- [Dataset content]
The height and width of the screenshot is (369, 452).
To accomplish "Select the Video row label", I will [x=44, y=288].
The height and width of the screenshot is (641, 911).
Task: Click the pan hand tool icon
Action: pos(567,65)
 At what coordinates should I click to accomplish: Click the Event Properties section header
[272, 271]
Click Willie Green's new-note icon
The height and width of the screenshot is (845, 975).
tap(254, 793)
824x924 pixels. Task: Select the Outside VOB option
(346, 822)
==
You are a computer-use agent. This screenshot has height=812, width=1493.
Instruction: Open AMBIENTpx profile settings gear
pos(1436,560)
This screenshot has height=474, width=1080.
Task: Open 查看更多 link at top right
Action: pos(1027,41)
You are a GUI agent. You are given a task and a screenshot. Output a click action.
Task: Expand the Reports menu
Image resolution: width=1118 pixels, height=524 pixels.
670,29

- [Exercise details] Copy out the stretch of the listing from the line containing "At what coordinates" through the line containing "tap(254, 793)", word for word.

- [Response to the exercise]
 At what coordinates should I click to accomplish: Click the Event Properties section header
[272, 271]
Click Willie Green's new-note icon
The height and width of the screenshot is (845, 975).
tap(254, 793)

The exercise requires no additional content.